EU Deforestation Regulation: smallholders hope that help is on its way
14 September 2023
The governments of tropical forest countries affected by the new EU Regulation on deforestation-free products (EUDR) – Brazil, Indonesia, Côte d’Ivoire, among others – have made no secret of their opposition to the rules intended to eliminate deforestation from the EU supply chain, describing the Regulation as “an affront” to international trade, discriminatory and unilateral. Lately, protection of smallholder interests is being invoked, arguing that the EUDR’s requirements are too burdensome. Small producers and family farmers in these same countries view the EUDR more hopefully, emphasising the chance for positive change: if implemented equitably, its requirements could protect sustainability and help them defend smallholder interests too often bulldozed by larger commercial enterprises.
Large agro-industrial companies typically do not wish to cooperate with smallholders, SPKS (Indonesian Palm Oil Farmer’s Union) points out. Small producers are forced to accept underpayment or to sell cheaply to middlemen, crowded out of market access, left vulnerable to abuse and far too commonly subject to violence.

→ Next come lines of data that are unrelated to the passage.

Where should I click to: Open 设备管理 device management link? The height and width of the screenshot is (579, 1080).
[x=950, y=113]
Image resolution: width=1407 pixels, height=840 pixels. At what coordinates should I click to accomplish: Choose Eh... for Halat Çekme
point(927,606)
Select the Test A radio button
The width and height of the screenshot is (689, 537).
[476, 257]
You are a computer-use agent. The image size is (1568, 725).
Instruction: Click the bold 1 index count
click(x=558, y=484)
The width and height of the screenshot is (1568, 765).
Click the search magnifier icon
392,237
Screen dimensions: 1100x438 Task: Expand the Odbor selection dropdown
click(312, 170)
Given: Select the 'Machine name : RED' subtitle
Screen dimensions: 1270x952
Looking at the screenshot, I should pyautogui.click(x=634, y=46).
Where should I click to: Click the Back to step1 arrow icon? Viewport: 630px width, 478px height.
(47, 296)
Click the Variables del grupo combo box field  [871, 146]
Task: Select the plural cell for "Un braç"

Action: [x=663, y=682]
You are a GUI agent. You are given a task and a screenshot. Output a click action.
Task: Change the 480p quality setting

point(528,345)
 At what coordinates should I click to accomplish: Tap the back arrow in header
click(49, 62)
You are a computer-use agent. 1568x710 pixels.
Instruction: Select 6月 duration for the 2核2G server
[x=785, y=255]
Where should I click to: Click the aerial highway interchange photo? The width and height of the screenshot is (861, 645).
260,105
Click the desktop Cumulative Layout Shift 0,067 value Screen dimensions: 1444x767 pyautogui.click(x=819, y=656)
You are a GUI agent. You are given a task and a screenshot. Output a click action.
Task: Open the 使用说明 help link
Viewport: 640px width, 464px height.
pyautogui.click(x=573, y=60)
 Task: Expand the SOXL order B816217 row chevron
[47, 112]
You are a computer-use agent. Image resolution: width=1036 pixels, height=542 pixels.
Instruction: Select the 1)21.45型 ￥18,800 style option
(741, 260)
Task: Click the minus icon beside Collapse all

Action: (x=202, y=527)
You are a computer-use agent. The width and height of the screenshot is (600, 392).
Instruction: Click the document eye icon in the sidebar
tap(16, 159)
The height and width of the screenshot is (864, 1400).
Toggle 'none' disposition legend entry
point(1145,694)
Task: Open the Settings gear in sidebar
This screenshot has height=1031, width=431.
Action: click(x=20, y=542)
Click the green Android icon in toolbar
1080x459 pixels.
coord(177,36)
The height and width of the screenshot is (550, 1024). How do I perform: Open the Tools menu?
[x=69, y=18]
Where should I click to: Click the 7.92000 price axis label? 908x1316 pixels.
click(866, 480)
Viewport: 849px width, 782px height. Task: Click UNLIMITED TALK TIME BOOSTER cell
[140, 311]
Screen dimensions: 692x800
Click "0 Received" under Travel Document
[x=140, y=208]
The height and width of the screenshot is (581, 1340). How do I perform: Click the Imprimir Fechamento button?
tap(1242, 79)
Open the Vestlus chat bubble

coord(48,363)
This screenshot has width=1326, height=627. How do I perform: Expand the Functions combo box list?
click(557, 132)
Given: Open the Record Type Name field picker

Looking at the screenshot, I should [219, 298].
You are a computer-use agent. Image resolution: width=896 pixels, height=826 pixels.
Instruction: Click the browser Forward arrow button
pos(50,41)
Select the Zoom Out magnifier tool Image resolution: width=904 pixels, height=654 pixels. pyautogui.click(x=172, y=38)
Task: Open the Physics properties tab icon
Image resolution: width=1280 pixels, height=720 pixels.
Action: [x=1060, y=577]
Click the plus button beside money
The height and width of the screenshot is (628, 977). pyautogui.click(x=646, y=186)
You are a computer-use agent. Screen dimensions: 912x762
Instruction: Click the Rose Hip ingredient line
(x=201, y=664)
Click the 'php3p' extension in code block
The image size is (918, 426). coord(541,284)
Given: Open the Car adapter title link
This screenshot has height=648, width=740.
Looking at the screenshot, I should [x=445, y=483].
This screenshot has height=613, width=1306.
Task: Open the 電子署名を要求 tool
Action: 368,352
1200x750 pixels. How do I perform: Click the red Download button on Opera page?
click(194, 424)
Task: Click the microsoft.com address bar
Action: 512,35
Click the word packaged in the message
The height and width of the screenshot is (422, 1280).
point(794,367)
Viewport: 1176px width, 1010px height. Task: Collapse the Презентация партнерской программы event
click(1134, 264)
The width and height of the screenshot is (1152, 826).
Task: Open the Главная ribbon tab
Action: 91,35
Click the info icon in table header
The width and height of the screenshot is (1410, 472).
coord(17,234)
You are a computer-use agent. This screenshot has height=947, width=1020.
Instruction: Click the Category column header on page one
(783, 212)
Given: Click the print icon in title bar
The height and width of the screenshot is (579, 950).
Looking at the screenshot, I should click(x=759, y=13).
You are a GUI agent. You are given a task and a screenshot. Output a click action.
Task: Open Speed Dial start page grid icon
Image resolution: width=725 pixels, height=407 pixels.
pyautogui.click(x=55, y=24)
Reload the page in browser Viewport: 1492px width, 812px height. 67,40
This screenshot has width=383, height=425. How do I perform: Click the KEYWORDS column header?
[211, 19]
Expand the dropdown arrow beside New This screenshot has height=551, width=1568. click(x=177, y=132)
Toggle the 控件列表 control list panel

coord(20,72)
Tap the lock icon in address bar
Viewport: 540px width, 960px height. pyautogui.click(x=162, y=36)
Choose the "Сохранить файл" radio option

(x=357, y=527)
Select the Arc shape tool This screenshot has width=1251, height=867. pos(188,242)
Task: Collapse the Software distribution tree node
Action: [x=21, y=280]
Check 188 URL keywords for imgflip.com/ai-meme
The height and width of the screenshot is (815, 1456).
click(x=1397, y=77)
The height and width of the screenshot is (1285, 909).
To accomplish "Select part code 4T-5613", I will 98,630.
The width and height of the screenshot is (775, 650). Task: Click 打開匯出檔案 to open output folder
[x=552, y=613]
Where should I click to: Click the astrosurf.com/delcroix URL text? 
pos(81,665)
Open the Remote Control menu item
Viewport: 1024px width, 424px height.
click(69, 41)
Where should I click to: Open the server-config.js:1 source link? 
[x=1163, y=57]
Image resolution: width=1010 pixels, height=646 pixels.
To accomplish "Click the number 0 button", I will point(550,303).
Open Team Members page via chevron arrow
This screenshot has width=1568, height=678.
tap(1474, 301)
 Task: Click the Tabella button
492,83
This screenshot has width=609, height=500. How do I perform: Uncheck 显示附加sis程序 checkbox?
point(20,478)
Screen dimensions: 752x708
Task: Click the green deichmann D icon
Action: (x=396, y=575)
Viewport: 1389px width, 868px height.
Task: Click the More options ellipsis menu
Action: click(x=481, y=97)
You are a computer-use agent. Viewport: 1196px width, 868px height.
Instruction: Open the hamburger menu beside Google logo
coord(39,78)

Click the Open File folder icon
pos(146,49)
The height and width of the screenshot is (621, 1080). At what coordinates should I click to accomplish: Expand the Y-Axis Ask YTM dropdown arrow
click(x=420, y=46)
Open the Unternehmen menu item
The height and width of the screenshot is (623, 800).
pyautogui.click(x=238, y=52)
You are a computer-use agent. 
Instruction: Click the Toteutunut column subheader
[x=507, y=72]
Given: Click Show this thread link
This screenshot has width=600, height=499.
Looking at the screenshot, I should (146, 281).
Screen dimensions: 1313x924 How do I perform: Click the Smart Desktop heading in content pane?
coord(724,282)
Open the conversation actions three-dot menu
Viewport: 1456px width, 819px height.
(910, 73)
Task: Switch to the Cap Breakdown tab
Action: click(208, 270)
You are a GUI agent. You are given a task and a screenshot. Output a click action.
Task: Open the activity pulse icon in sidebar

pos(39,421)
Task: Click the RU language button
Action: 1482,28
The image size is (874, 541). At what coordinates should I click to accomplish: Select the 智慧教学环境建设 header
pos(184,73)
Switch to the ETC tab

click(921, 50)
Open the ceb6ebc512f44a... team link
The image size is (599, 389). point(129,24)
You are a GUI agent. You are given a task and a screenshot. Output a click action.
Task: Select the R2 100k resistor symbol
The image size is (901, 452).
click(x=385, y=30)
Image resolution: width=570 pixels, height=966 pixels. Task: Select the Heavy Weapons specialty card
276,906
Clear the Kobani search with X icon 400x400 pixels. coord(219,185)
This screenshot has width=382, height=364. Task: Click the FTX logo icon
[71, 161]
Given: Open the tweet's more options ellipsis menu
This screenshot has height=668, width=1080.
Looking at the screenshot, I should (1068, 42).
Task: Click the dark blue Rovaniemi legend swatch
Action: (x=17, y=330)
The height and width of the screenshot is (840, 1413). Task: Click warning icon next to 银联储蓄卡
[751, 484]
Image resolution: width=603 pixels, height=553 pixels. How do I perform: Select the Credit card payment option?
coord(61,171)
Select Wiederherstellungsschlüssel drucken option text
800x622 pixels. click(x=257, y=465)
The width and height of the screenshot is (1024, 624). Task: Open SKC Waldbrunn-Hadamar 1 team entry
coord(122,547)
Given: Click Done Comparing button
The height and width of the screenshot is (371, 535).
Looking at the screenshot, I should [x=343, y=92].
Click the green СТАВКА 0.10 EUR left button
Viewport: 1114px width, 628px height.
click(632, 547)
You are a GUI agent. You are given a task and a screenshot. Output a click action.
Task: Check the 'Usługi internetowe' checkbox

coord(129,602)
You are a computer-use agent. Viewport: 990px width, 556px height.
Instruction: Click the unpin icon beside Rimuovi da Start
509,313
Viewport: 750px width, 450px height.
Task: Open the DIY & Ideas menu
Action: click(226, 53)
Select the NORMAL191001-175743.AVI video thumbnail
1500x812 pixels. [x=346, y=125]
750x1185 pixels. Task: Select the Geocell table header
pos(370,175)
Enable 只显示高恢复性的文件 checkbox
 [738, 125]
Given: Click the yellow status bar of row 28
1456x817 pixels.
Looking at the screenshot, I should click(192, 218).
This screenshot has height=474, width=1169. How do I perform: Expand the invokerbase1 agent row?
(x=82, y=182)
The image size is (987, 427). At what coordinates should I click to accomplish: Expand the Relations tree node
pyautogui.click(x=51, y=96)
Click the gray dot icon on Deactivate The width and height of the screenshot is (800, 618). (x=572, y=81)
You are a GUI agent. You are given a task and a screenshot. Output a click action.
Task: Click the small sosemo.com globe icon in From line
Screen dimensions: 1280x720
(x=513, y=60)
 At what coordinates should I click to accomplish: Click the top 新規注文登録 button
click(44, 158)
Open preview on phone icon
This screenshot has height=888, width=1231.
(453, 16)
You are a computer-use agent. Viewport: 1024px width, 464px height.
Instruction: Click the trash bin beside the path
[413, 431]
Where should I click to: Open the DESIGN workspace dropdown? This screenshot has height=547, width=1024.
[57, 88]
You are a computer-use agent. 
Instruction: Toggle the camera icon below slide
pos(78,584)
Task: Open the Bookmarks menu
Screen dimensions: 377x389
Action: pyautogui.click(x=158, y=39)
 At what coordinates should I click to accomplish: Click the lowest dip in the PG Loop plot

Government responses to these threats are typically inadequate, ranging from indifference to smallholder issues, to complicity with powerful commercial interests.
Claudelice Silva dos Santos is a member of traditional forest community from Brazil whose livelihood depends on sustainable forest farming. She takes issue with alarmist statements that the EUDR could be “catastrophic for global trade” and may cut off small producers. This minimises the global climate and biodiversity catastrophes already underway, and the catastrophic violence (FW 252; FW 267) that too frequently accompanies agricultural expansion (including her own murdered brother and sister-in-law). She challenges the Centre’s legitimacy in speaking for small farmers and diverse communities. To claim that poverty causes deforestation is victim-blaming, she feels, and the EUDR will help stem the violence, impunity and forced impoverishment of Indigenous communities who act as nature’s stewards.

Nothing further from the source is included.